- [Material for this exercise]
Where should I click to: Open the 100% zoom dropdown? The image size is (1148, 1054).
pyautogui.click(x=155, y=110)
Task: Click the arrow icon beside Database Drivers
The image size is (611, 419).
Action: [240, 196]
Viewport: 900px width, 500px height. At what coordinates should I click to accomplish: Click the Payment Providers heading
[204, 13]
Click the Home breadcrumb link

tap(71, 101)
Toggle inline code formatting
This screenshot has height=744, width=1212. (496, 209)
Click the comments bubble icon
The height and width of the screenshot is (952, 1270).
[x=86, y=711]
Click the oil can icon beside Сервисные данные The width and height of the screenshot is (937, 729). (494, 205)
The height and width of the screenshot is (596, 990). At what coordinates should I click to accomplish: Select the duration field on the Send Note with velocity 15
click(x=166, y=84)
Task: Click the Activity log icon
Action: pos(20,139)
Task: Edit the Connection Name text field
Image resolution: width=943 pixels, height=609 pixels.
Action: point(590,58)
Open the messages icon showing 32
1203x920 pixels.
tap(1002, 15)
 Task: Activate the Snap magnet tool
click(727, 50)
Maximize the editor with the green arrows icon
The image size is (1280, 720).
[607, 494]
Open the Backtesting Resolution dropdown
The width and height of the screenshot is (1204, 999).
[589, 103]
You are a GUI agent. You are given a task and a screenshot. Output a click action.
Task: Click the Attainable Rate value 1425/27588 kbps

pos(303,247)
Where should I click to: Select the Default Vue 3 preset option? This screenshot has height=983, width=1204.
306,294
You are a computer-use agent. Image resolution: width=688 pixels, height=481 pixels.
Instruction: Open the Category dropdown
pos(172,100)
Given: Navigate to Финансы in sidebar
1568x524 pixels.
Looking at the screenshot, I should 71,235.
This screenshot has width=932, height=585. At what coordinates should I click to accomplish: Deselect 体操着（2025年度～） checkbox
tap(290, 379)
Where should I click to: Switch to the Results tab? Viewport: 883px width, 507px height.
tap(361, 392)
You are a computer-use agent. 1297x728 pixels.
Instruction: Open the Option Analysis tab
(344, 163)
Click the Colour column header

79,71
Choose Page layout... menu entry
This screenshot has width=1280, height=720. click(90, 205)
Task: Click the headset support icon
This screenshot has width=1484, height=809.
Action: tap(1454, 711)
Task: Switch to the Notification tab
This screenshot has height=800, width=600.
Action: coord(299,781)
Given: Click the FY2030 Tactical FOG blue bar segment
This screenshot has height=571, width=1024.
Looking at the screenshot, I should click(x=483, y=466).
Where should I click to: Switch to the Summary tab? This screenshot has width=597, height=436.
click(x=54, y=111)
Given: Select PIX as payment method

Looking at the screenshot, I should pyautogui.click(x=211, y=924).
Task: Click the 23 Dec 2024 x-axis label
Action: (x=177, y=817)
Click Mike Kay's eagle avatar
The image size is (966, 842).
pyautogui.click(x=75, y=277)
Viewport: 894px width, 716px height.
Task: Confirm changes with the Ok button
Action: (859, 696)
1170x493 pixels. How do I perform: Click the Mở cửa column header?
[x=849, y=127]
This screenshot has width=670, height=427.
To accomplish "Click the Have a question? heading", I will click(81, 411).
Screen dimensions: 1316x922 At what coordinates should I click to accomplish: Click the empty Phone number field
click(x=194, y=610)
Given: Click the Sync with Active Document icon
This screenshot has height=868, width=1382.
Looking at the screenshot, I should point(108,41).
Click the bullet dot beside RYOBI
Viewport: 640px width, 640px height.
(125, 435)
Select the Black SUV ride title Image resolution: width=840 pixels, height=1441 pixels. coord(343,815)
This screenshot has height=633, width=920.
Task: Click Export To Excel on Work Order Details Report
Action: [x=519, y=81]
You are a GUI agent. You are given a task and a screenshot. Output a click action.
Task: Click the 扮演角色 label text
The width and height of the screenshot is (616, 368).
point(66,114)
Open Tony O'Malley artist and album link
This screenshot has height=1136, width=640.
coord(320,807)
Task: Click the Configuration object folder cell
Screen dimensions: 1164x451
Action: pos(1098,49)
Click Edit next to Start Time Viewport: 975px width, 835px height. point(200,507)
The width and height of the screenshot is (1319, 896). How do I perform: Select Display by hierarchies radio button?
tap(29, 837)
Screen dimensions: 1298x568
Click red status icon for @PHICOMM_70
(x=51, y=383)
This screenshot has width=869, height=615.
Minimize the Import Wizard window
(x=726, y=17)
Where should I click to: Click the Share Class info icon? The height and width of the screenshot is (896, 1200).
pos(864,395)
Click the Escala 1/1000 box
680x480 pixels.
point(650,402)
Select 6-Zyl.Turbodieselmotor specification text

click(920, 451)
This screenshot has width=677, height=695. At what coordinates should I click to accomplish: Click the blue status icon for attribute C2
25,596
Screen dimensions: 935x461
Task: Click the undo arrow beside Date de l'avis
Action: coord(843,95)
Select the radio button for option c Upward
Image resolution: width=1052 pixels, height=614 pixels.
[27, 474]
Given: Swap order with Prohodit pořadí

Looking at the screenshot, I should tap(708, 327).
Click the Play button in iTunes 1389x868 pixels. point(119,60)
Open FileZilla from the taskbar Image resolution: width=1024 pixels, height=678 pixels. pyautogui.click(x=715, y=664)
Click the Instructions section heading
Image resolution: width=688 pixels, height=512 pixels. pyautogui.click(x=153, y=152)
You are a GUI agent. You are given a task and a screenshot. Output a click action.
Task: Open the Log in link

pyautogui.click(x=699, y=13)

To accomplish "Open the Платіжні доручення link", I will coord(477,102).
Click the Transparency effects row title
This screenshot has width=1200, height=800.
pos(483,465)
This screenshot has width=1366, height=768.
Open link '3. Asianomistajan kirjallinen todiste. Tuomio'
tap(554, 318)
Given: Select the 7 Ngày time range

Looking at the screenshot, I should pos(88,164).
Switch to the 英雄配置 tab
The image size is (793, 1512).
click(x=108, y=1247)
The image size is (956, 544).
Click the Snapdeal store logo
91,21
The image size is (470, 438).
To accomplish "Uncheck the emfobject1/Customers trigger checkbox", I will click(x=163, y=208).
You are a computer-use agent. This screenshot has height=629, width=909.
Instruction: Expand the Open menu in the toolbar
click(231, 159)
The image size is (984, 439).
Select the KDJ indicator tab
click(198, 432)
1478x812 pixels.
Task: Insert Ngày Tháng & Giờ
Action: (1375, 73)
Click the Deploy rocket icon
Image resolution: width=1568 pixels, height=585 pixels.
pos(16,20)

- [What you should do] Write out the data exactly as it stands.

- [Output below]
Where should I click to: Open the 100% zoom dropdown? The image size is (1148, 1054).
pyautogui.click(x=155, y=110)
Task: Click the arrow icon beside Database Drivers
The image size is (611, 419).
Action: [240, 196]
Viewport: 900px width, 500px height. At what coordinates should I click to accomplish: Click the Payment Providers heading
[204, 13]
Click the Home breadcrumb link

tap(71, 101)
Toggle inline code formatting
This screenshot has height=744, width=1212. (496, 209)
Click the comments bubble icon
The height and width of the screenshot is (952, 1270).
[x=86, y=711]
Click the oil can icon beside Сервисные данные The width and height of the screenshot is (937, 729). (494, 205)
The height and width of the screenshot is (596, 990). At what coordinates should I click to accomplish: Select the duration field on the Send Note with velocity 15
click(x=166, y=84)
Task: Click the Activity log icon
Action: pos(20,139)
Task: Edit the Connection Name text field
Image resolution: width=943 pixels, height=609 pixels.
Action: point(590,58)
Open the messages icon showing 32
1203x920 pixels.
tap(1002, 15)
 Task: Activate the Snap magnet tool
click(727, 50)
Maximize the editor with the green arrows icon
The image size is (1280, 720).
[607, 494]
Open the Backtesting Resolution dropdown
The width and height of the screenshot is (1204, 999).
[589, 103]
You are a GUI agent. You are given a task and a screenshot. Output a click action.
Task: Click the Attainable Rate value 1425/27588 kbps

pos(303,247)
Where should I click to: Select the Default Vue 3 preset option? This screenshot has height=983, width=1204.
306,294
You are a computer-use agent. Image resolution: width=688 pixels, height=481 pixels.
Instruction: Open the Category dropdown
pos(172,100)
Given: Navigate to Финансы in sidebar
1568x524 pixels.
Looking at the screenshot, I should 71,235.
This screenshot has width=932, height=585. At what coordinates should I click to accomplish: Deselect 体操着（2025年度～） checkbox
tap(290, 379)
Where should I click to: Switch to the Results tab? Viewport: 883px width, 507px height.
tap(361, 392)
You are a computer-use agent. 1297x728 pixels.
Instruction: Open the Option Analysis tab
(344, 163)
Click the Colour column header

79,71
Choose Page layout... menu entry
This screenshot has width=1280, height=720. click(90, 205)
Task: Click the headset support icon
This screenshot has width=1484, height=809.
Action: tap(1454, 711)
Task: Switch to the Notification tab
This screenshot has height=800, width=600.
Action: coord(299,781)
Given: Click the FY2030 Tactical FOG blue bar segment
This screenshot has height=571, width=1024.
Looking at the screenshot, I should click(x=483, y=466).
Where should I click to: Switch to the Summary tab? This screenshot has width=597, height=436.
click(x=54, y=111)
Given: Select PIX as payment method

Looking at the screenshot, I should pyautogui.click(x=211, y=924).
Task: Click the 23 Dec 2024 x-axis label
Action: (x=177, y=817)
Click Mike Kay's eagle avatar
The image size is (966, 842).
pyautogui.click(x=75, y=277)
Viewport: 894px width, 716px height.
Task: Confirm changes with the Ok button
Action: (859, 696)
1170x493 pixels. How do I perform: Click the Mở cửa column header?
[x=849, y=127]
This screenshot has width=670, height=427.
To accomplish "Click the Have a question? heading", I will click(81, 411).
Screen dimensions: 1316x922 At what coordinates should I click to accomplish: Click the empty Phone number field
click(x=194, y=610)
Given: Click the Sync with Active Document icon
This screenshot has height=868, width=1382.
Looking at the screenshot, I should point(108,41).
Click the bullet dot beside RYOBI
Viewport: 640px width, 640px height.
(125, 435)
Select the Black SUV ride title Image resolution: width=840 pixels, height=1441 pixels. coord(343,815)
This screenshot has height=633, width=920.
Task: Click Export To Excel on Work Order Details Report
Action: [x=519, y=81]
You are a GUI agent. You are given a task and a screenshot. Output a click action.
Task: Click the 扮演角色 label text
The width and height of the screenshot is (616, 368).
point(66,114)
Open Tony O'Malley artist and album link
This screenshot has height=1136, width=640.
coord(320,807)
Task: Click the Configuration object folder cell
Screen dimensions: 1164x451
Action: pos(1098,49)
Click Edit next to Start Time Viewport: 975px width, 835px height. point(200,507)
The width and height of the screenshot is (1319, 896). How do I perform: Select Display by hierarchies radio button?
tap(29, 837)
Screen dimensions: 1298x568
Click red status icon for @PHICOMM_70
(x=51, y=383)
This screenshot has width=869, height=615.
Minimize the Import Wizard window
(x=726, y=17)
Where should I click to: Click the Share Class info icon? The height and width of the screenshot is (896, 1200).
pos(864,395)
Click the Escala 1/1000 box
680x480 pixels.
point(650,402)
Select 6-Zyl.Turbodieselmotor specification text

click(920, 451)
This screenshot has width=677, height=695. At what coordinates should I click to accomplish: Click the blue status icon for attribute C2
25,596
Screen dimensions: 935x461
Task: Click the undo arrow beside Date de l'avis
Action: coord(843,95)
Select the radio button for option c Upward
Image resolution: width=1052 pixels, height=614 pixels.
[27, 474]
Given: Swap order with Prohodit pořadí

Looking at the screenshot, I should tap(708, 327).
Click the Play button in iTunes 1389x868 pixels. point(119,60)
Open FileZilla from the taskbar Image resolution: width=1024 pixels, height=678 pixels. pyautogui.click(x=715, y=664)
Click the Instructions section heading
Image resolution: width=688 pixels, height=512 pixels. pyautogui.click(x=153, y=152)
You are a GUI agent. You are given a task and a screenshot. Output a click action.
Task: Open the Log in link

pyautogui.click(x=699, y=13)

To accomplish "Open the Платіжні доручення link", I will coord(477,102).
Click the Transparency effects row title
This screenshot has width=1200, height=800.
pos(483,465)
This screenshot has width=1366, height=768.
Open link '3. Asianomistajan kirjallinen todiste. Tuomio'
tap(554, 318)
Given: Select the 7 Ngày time range

Looking at the screenshot, I should pos(88,164).
Switch to the 英雄配置 tab
The image size is (793, 1512).
click(x=108, y=1247)
The image size is (956, 544).
Click the Snapdeal store logo
91,21
The image size is (470, 438).
To accomplish "Uncheck the emfobject1/Customers trigger checkbox", I will click(x=163, y=208).
You are a computer-use agent. This screenshot has height=629, width=909.
Instruction: Expand the Open menu in the toolbar
click(231, 159)
The image size is (984, 439).
Select the KDJ indicator tab
click(198, 432)
1478x812 pixels.
Task: Insert Ngày Tháng & Giờ
Action: (1375, 73)
Click the Deploy rocket icon
Image resolution: width=1568 pixels, height=585 pixels.
pos(16,20)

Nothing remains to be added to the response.